Pour rappel, le local où nous dormons est le mini-QG des footballeurs du RC Blanqui. L’arrivée de L’Hebdo sur place a un peu chamboulé les choses. Pour les besoins du blog, on y a installé un PC connecté en haut débit, pas si fréquent ici. Son usage, multiple, suscite des envies. Comme c’est le local de l’association, les « grands frères » y passent une partie de la journée et surfent, tchatent, charment ou se laissent charmer, téléchargent du rap.

Pendant le temps libre, surabondant ici (40% des jeunes en banlieue sont au chômage rappelait Daniel Cohen dans Le Monde du 11 janvier 2006), pourquoi sortir un peu, faire un tour à Paris par exemple, ou ailleurs? Là-dessus, nos voisins sont catégoriques, ils n’y vont jamais. JA-MAIS. L’un d’eux confie même qu’il ne connaît pas Bondy Nord, juste de l’autre côté de la nationale et que là-bas c’est terra icognita. Quant à Paname, cela fait un an et demi qu’il n’y a pas mis un pied.

Le soir donc, en ouvrant la porte de ce provisoire « chez soi » on est toujours en famille. Comme les plus jeunes ne sont jamais loin, car ils ont vite appris l’existence du PC, ils ont demandé un soir leur part de « surf ». Et les « grands frères » y ont consenti, d’abord un peu. De fil en aiguille, l’exception est devenu la règle et une règle c’est bien vite un dû.
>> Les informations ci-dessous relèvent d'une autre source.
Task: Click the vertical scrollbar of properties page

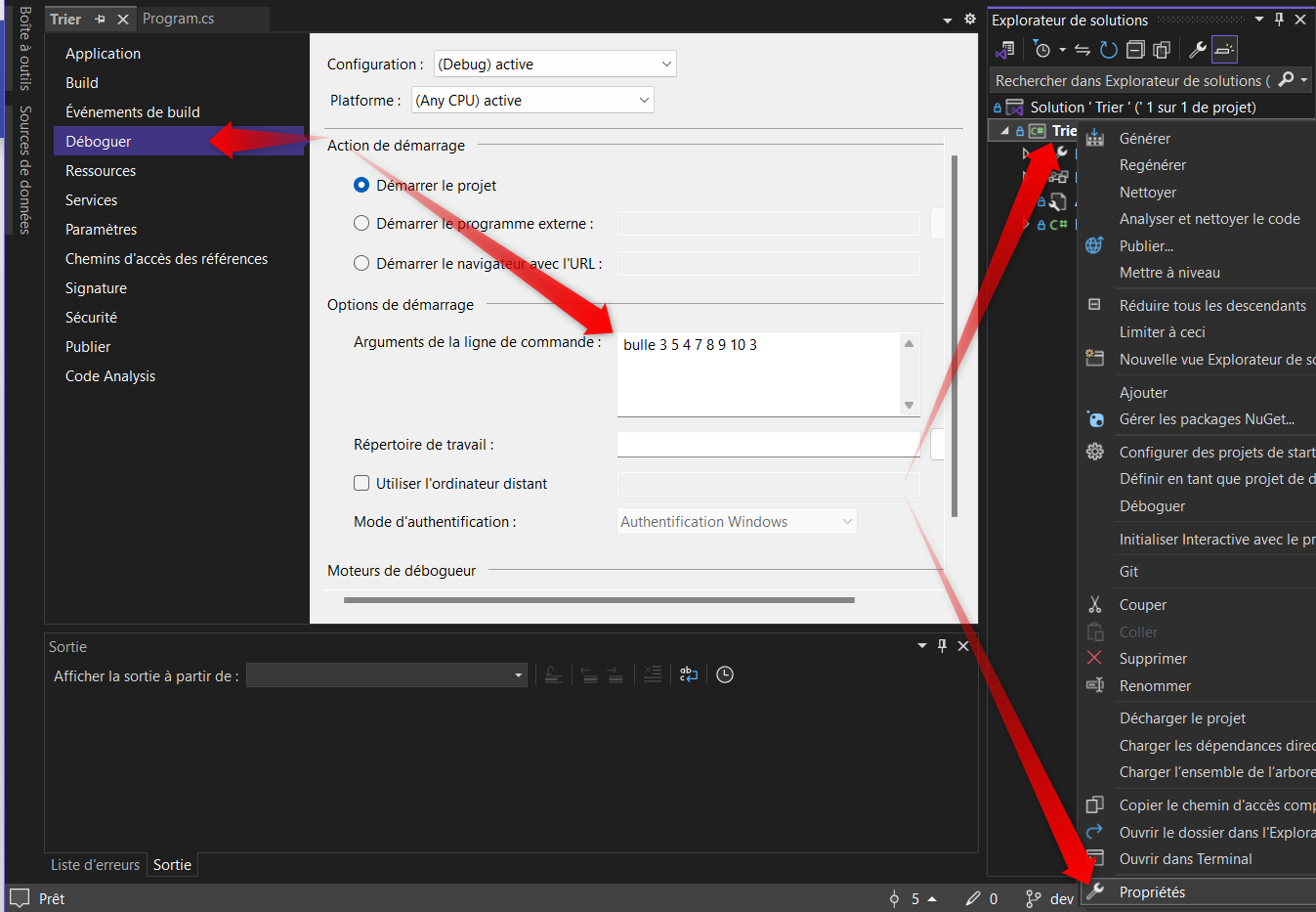Action: 954,332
Vint l’épisode raconté par Michel Audétat (« Fort Chabrol à la Cité Blanqui ») où quelques jeunes du quartier lui ont lancé une longue et généreuse bordée d’insultes parce qu’ils avaient été priés par Michel de lui laisser le local pour écrire. Le lendemain soir, nouveau malentendu. Un petit groupe revenait tambouriner avec une belle vigueur contre sa porte (qui conserve quelques hématomes). L’un d’eux saignait à l’arcade, il voulait aller, hurlait-il, au lavabo. Inquiet, Michel n’a pas ouvert. Qui l’aurait fait? Le malentendu porte sur le fait que les jeunes estimaient être chez eux au local et en droit d’y accéder en tout temps. Suite à cela, Momo a dû faire une mise au point: ce local, c’est celui du RC Blanqui, les « grands frères » n’auraient pas dû vous laisser rentrer.
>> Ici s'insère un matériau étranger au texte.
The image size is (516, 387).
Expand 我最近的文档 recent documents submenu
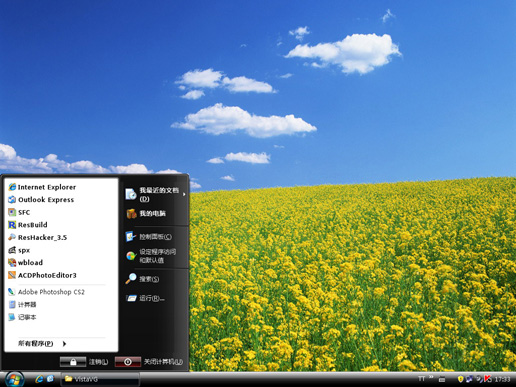[156, 194]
Seulement voilà, donné c’est donné et reprendre c’est voler.

Le calme avant mon arrivée ne voulait pas dire que le malentendu n’était pas dissipé. Y se prennent pour qui ces mecs de l’Hebdo? Finalement, si on peut plus aller au local, c’est parce qu’ils sont là! La rumeur germe, rampe, chemine, s’envenime, se transforme d’une cage d’escalier à l’autre, jusqu’à l’obtention d’une vérité acceptable, pour quelques-uns, qui justifie des représailles, une entreprise punitive aux conséquences inconsidérées. Mais il faut le rappeler, il ne s’agit toujours que de deux ou trois et très jeunes. Ce soir là, Mohammed a remis les choses au point, sur le ton du père, plein d’amour et de fermeté.

– « Tu veux un nouveau centre? Pourquoi tu fondes pas une association toi? Tu pourrais t’en occuper? »

– « Mais ça coûte… et… c’est long », balbutie I.

– Pas du tout, pour les statuts c’est « copier coller ». C’est quinze minutes! Non! Dix! Et pour les sous, c’est pas grand-chose, faut juste le faire. Alors je te donne rendez-vous, devant témoin (un petit groupe était venu s’agglutiner pour écouter). On fait une première assemblée avec tout le monde, tout ceux qui veulent en être et tu lances l’association. Ok?

– Ok

Le petit a baissé les yeux en souriant, d’un sourire à la fois gêné et flatté, réconforté mais trahissant une pointe d’incrédulité.

On est tous là, dehors, devant la porte. Cyril, le mécano génial, est là lui aussi (lisez son portrait dans « Le pire n’est jamais sûr dans les banlieues »). Il détend l’atmosphère en gueulant à un gars qui fait crisser sa 206:  » Pas comme ça j’te dis, j’l’ai déjà réparée trois fois ta boîte! ». Rigolades. La situation s’apaise, on se serre les mains, on se les tape, on se promet que cela va aller mieux.

Ce soir-là, Mohammed a remis la pierre dans le jardin des « petits ». Un jardin intérieur qui ne demande qu’à prospérer. Les voilà à la tête d’un projet, un défi. La semaine prochaine, à l’assemblée, nous saurons ce qu’il en adviendra. On vous tient au courant.